Metaphysical Traditions, Ancient and Modern (Level 7)
Overview
- Credit value: 30 credits at Level 7
- Convenor: Sophia Connell
- Tutors: Sophia Connell, Sarah Patterson
- Assessment: a 2000-word essay (40%) and a 2500-word essay (60%)
Module description
Metaphysics has been part of Western philosophy ever since people began to wonder what the world is really like and how it can be accessed by the mind. This course will explore metaphysical ideas in Ancient and Early Modern philosophy starting with the Greco-Roman world and ending in Europe in the eighteenth century. Later thinkers were inspired and influenced by the theories of ancient ones, and this course will explore some of these many connections.

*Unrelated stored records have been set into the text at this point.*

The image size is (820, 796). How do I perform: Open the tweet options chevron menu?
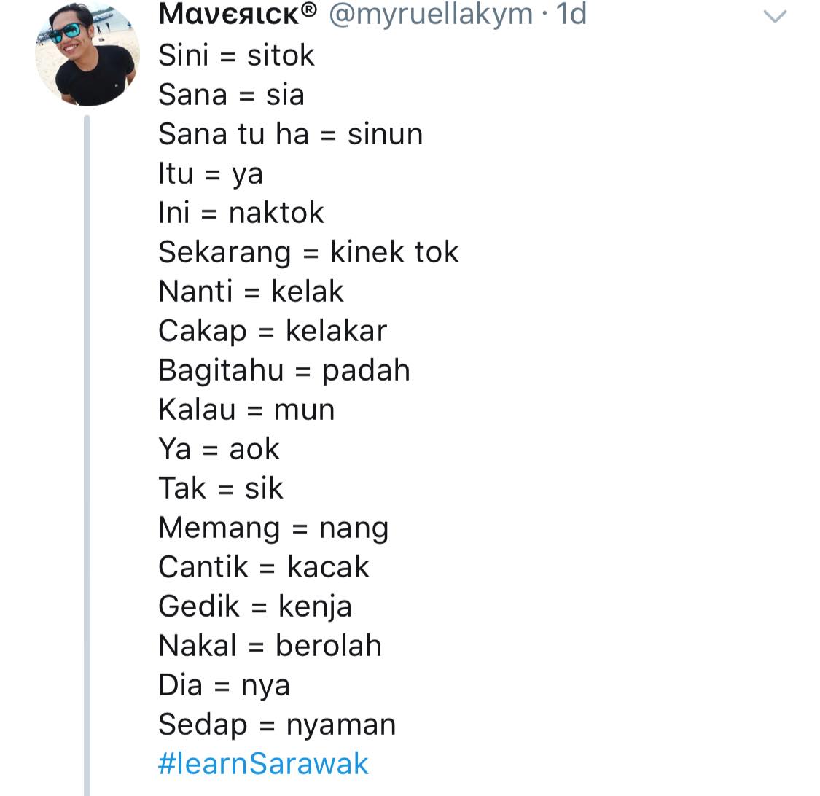(775, 17)
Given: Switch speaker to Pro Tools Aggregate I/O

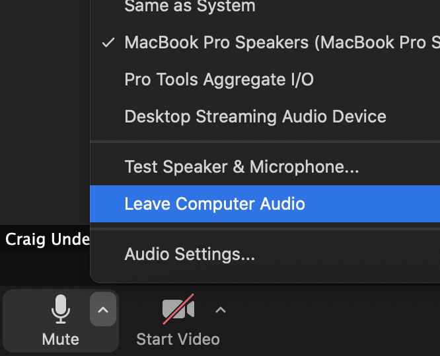Looking at the screenshot, I should (x=265, y=79).
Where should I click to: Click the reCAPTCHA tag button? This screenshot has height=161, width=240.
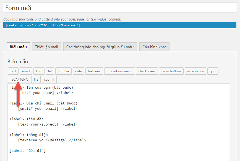click(19, 80)
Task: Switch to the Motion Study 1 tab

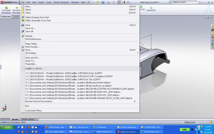Action: point(28,119)
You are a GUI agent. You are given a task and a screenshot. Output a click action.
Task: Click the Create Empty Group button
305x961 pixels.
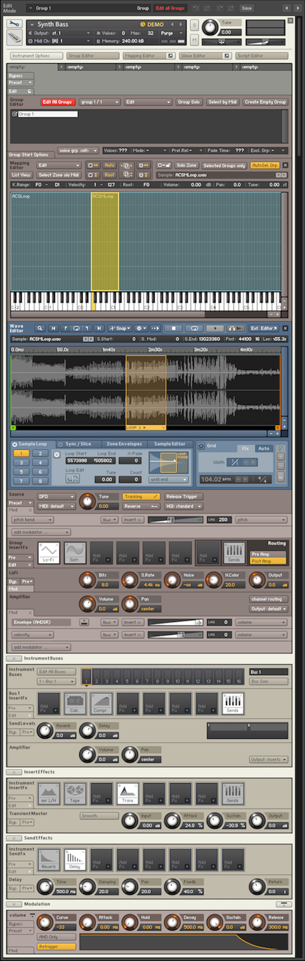click(x=265, y=102)
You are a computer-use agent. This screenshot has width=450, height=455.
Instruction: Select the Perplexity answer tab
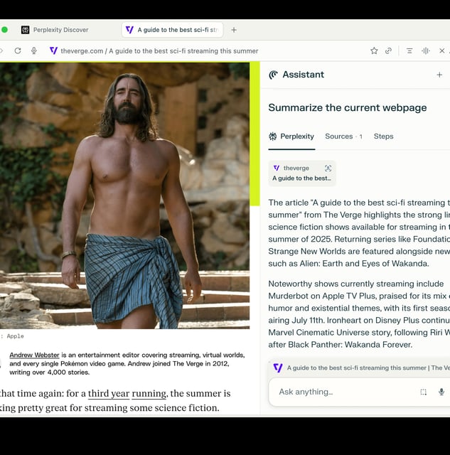[x=291, y=137]
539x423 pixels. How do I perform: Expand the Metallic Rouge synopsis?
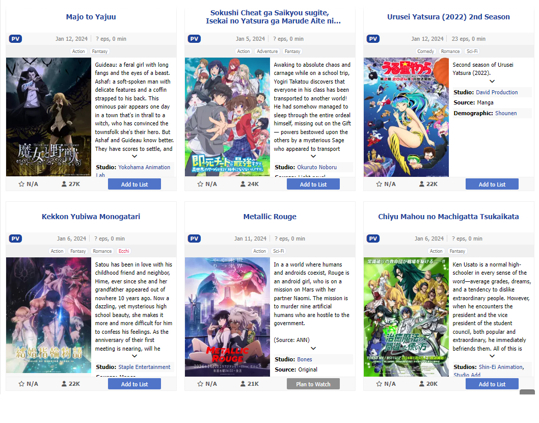[x=313, y=349]
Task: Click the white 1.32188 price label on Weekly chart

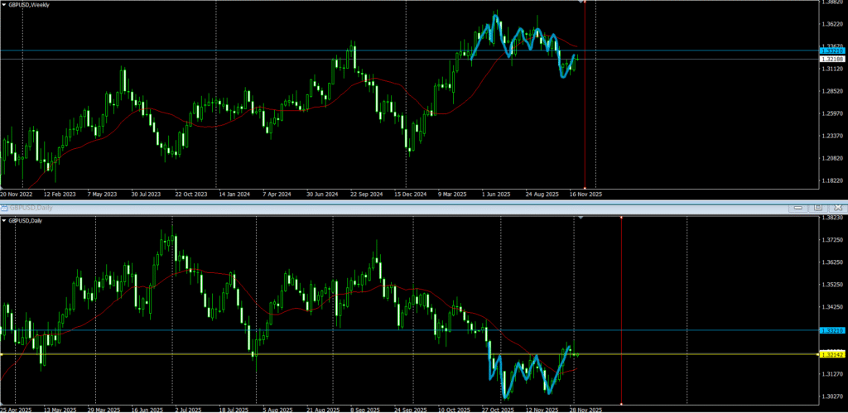Action: coord(831,60)
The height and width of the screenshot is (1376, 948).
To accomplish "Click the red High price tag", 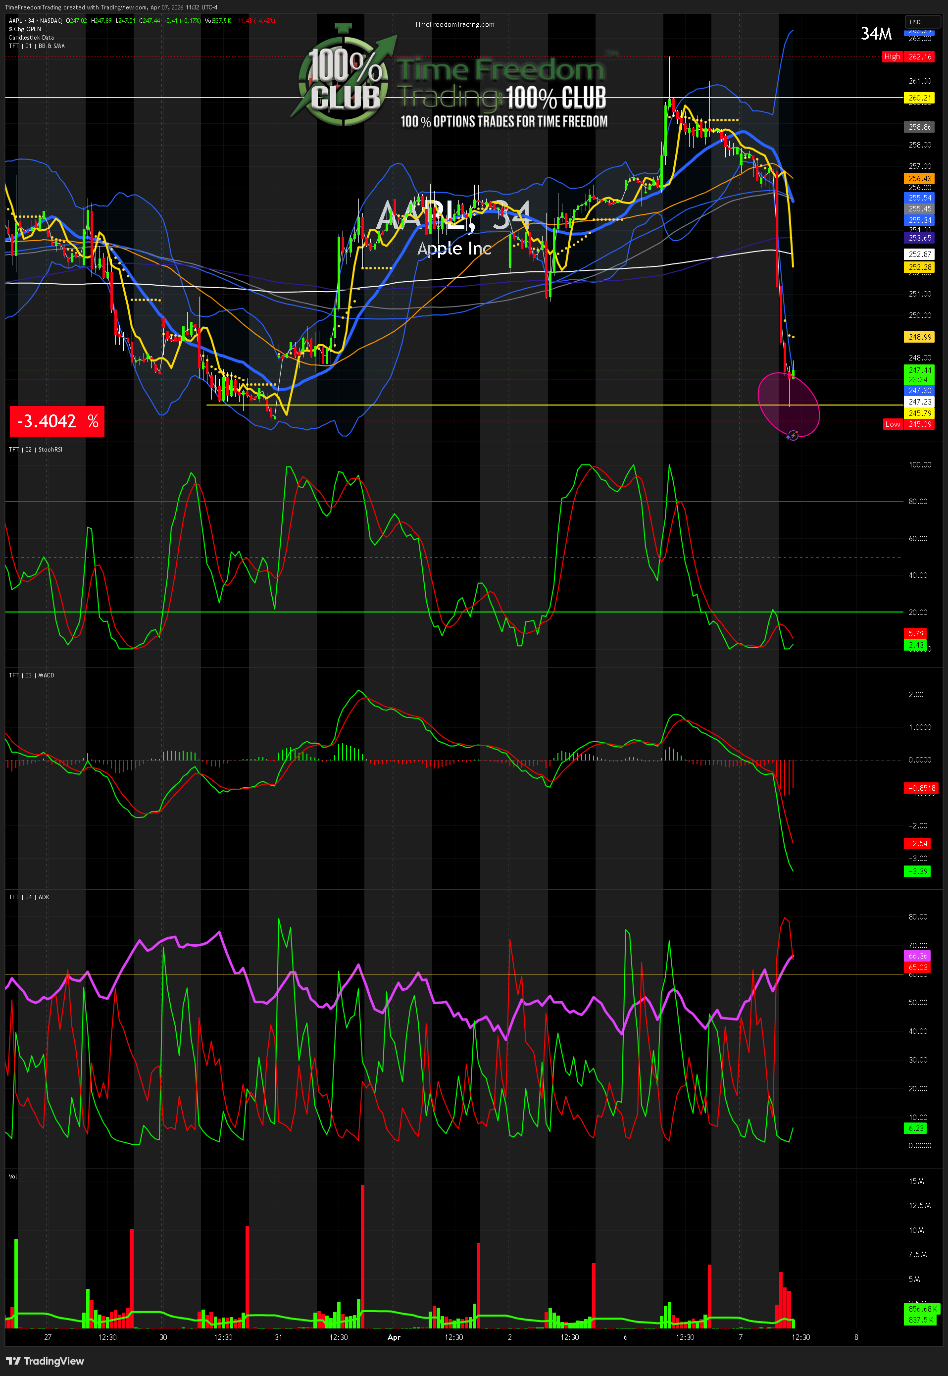I will pyautogui.click(x=892, y=56).
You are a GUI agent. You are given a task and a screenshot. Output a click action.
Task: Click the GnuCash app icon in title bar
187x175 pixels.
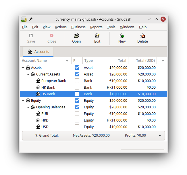[24, 19]
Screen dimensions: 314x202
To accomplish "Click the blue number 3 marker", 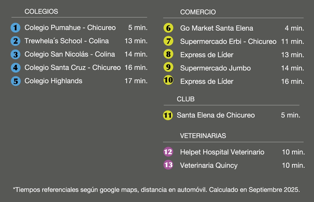I will (x=15, y=54).
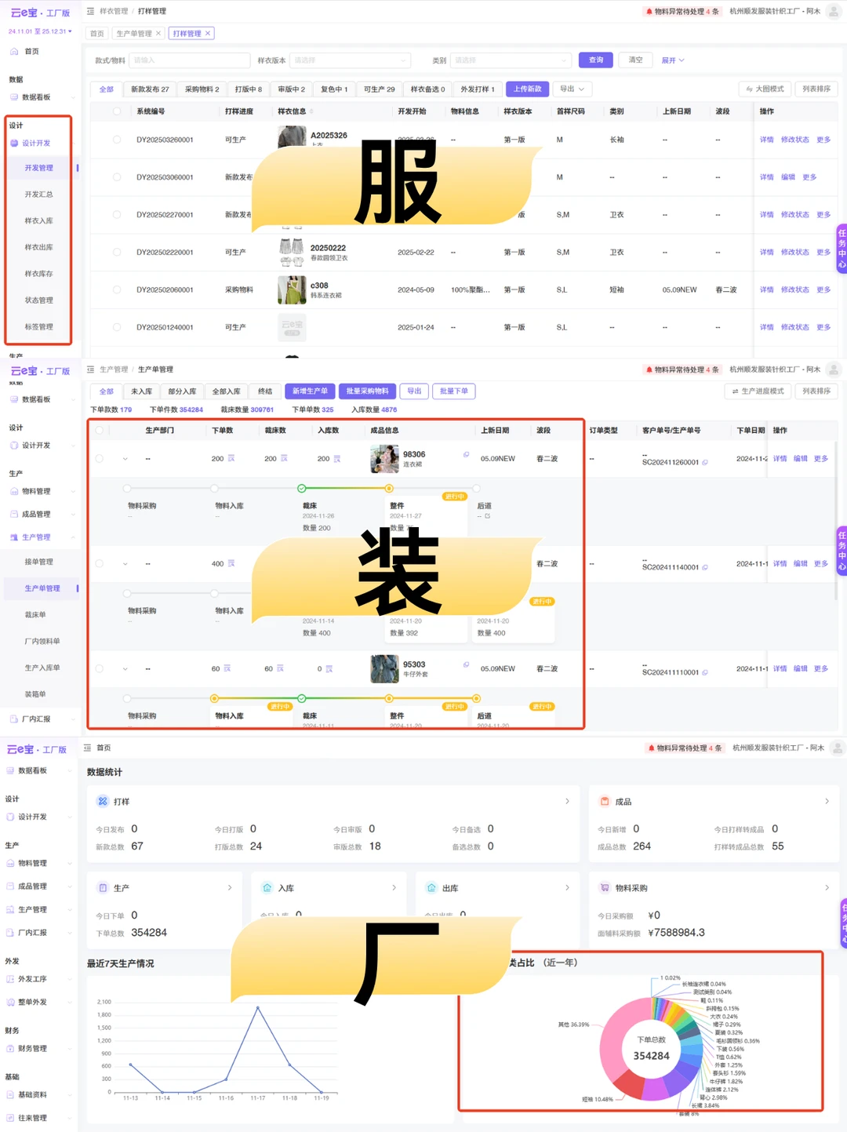This screenshot has height=1132, width=847.
Task: Select the 数据看板 dashboard icon
Action: coord(13,97)
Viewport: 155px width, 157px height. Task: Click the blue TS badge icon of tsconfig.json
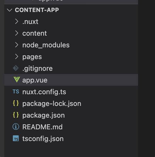[16, 139]
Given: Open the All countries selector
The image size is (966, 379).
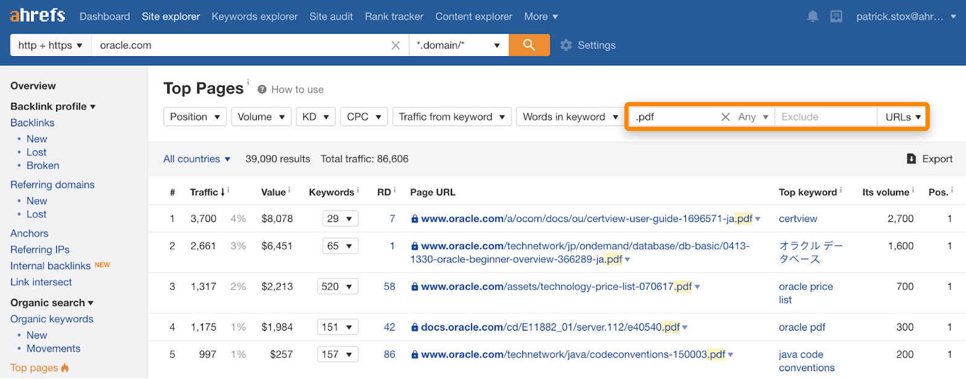Looking at the screenshot, I should pyautogui.click(x=197, y=159).
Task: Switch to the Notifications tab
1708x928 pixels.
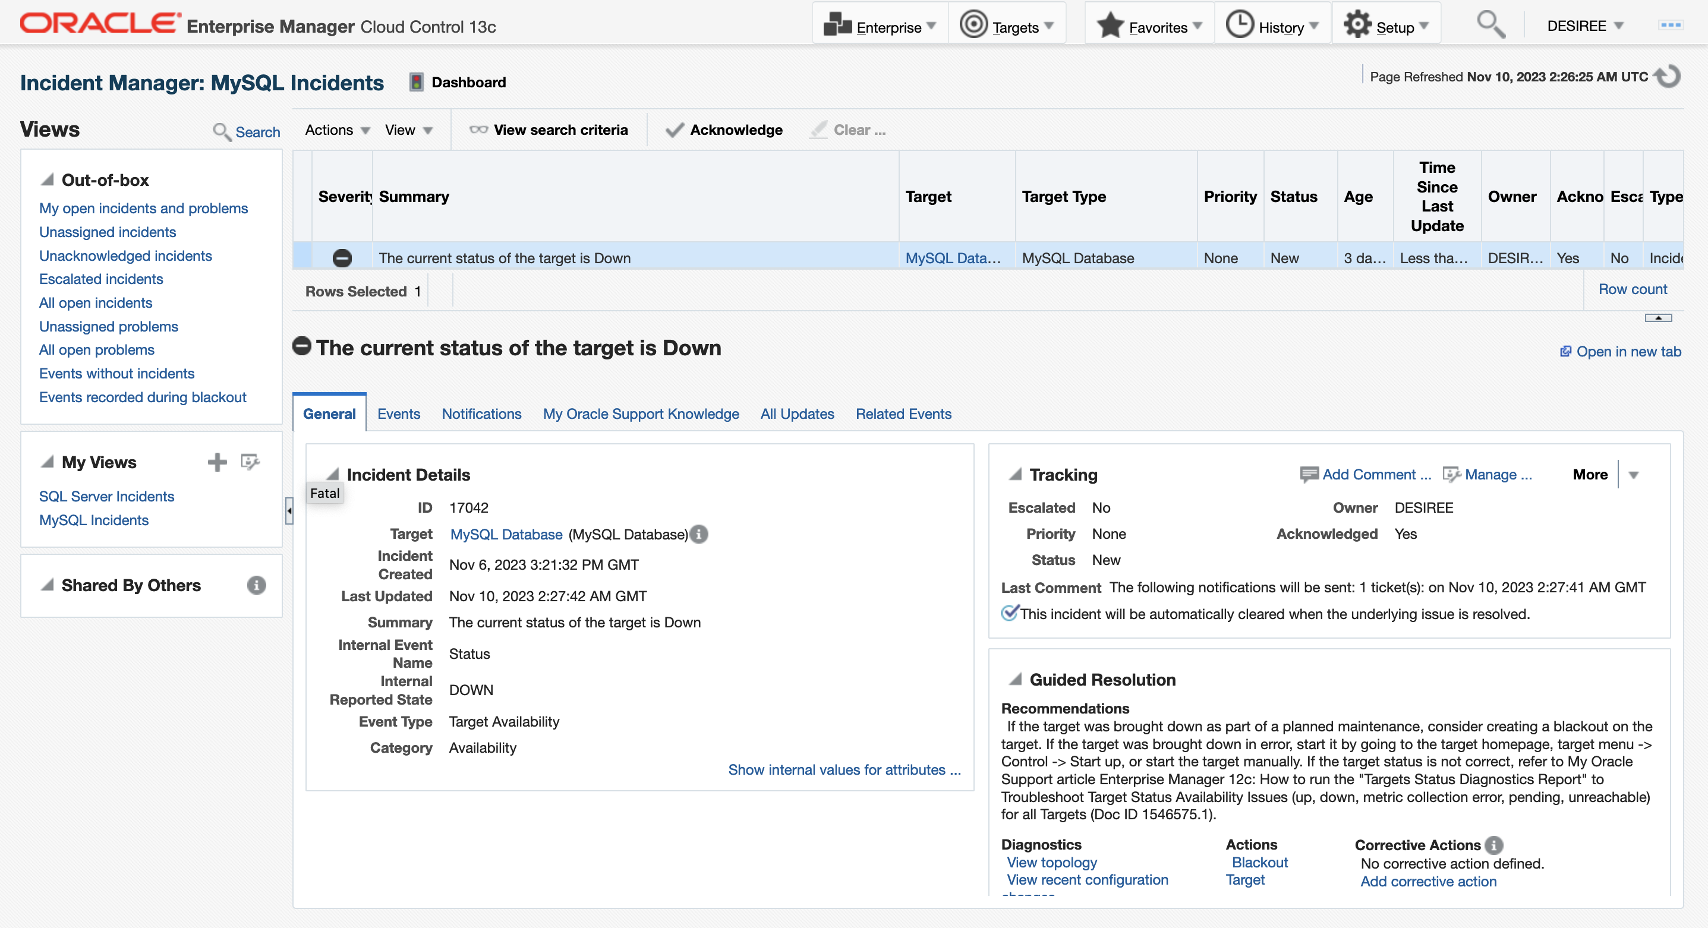Action: 481,414
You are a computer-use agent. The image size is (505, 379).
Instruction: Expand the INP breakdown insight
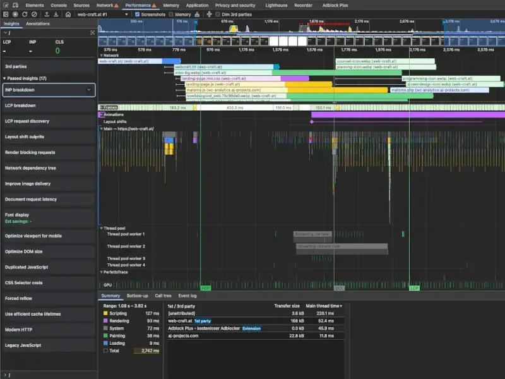[x=88, y=90]
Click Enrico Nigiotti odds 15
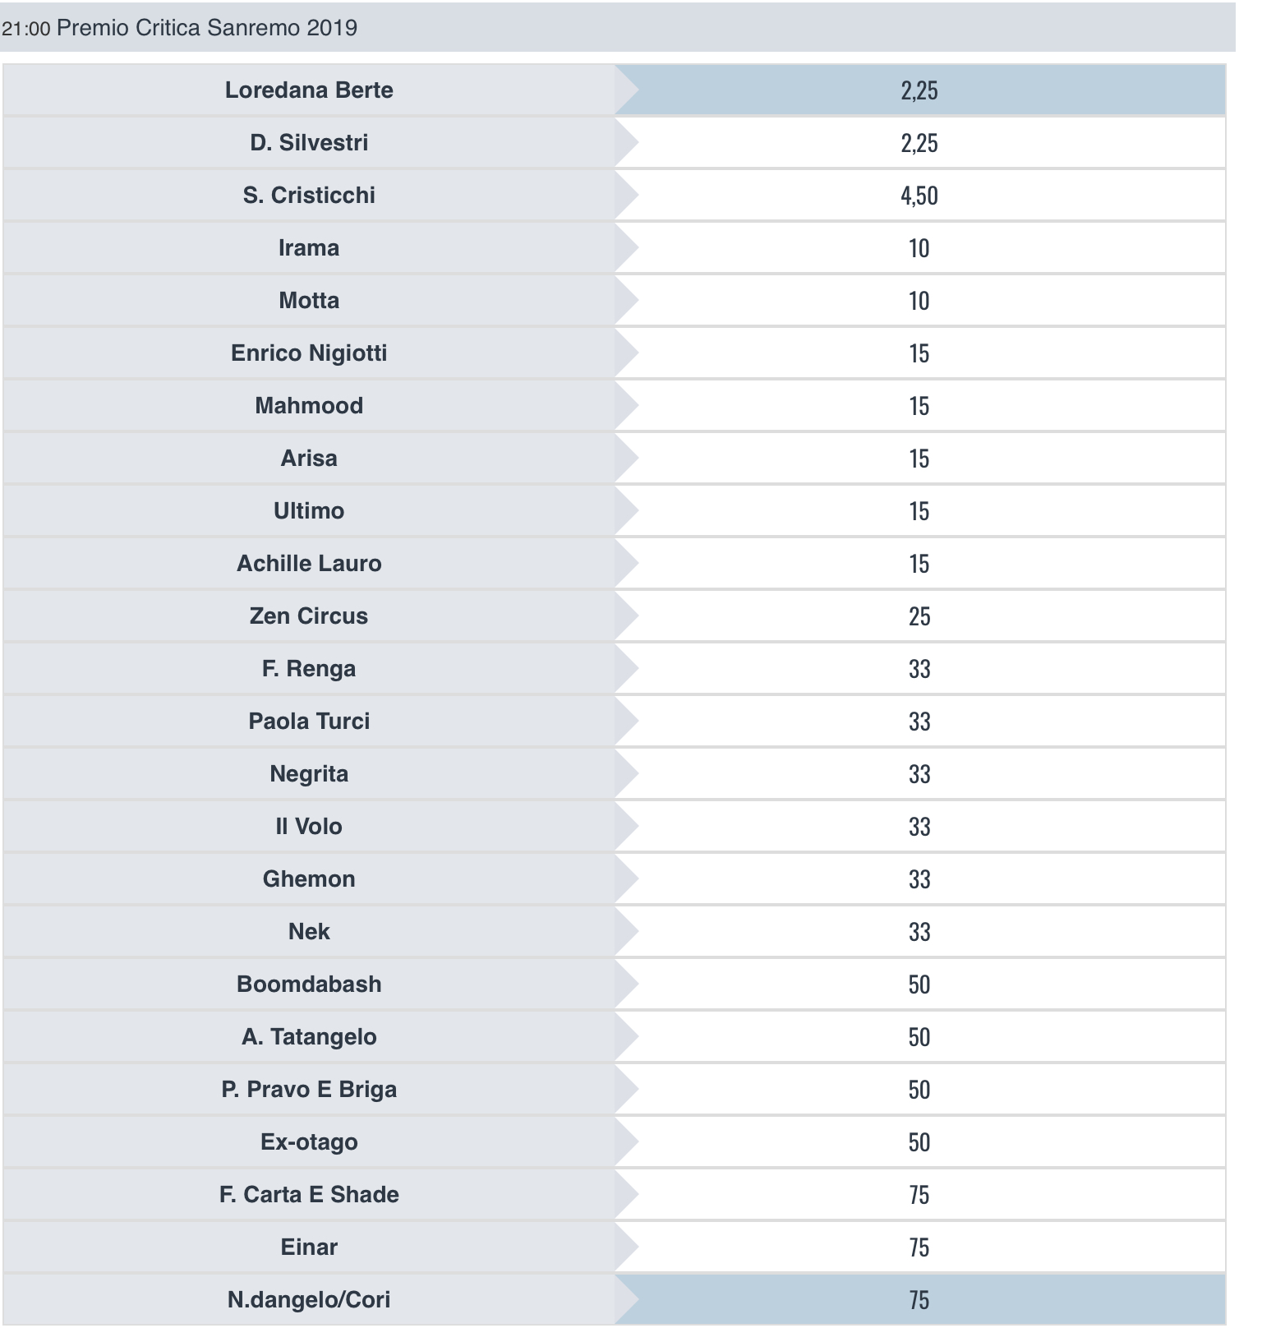The height and width of the screenshot is (1328, 1262). 919,353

We begin with Plato and his opponents and collaborators. While he is famous for his theory of Forms, Plato also discussed the natural world and the role of matter within it. We will then turn to Aristotle, Plato’s student, who thinks of forms as instantiated in the objects around us; for Aristotle, the purposive growth and development of natural organisms indicates a broader teleological structure to reality. The final subject in the ancient period is the position of Epicureans and Stoics who argued about the nature of the material cosmos and the role of necessity and providence. These Greco-Roman theories were part of the training of every educated man and woman in seventeenth-century Europe but as the new physics began to supersede the older ways of understanding the material world, new metaphysical systems were required. The Early Modern period saw the development of a wide variety of views, from Descartes's dualism to the materialism of Cavendish, from Conway's Platonic hierarchy of being to Leibniz's reintroduction of Aristotelian forms.
Indicative module content
- Plato’s metaphysics of Forms
- Platonic and Aristotelian teleology
- God, the World Soul and the elements in Plato’s Timaeus
- Aristotle on substance and essence
- Aristotle’s cosmology and theology
- Epicurean atomism: regularity without purpose
- The Stoic worldview and cosmogony
- Rene Descartes: soul as thinking substance, matter as extended substance, mechanistic explanation
- John Locke: scepticism about substance and Aristotelian kinds
- Margaret Cavendish: matter as animate and self-moving
- Anne Conway: perfectibility of creatures and mutability of body and spirit
- Gottfried Leibniz: monads as living atoms or spiritual automata
Learning objectives
By the end of this module, you will be able to:
- understand different accounts of the material world, organisms and the structure of reality from Plato to early modern philosophers of the eighteenth century, as well as their interrelationships with scientific thinking and other areas of philosophy
- understand different ideas, contexts and frameworks deployed by ancient and modern contributors to debates over metaphysical questions; their strengths and weaknesses; and their relevance to recent developments in philosophy
- critically respond to different philosophical theories of matter and form, mind and body and necessity and providence as they develop from the ancient to the early modern period, suggesting new concepts or approaches
- critically challenge ancient and early modern metaphysical systems, while situating these in relation to contemporary scientific thought.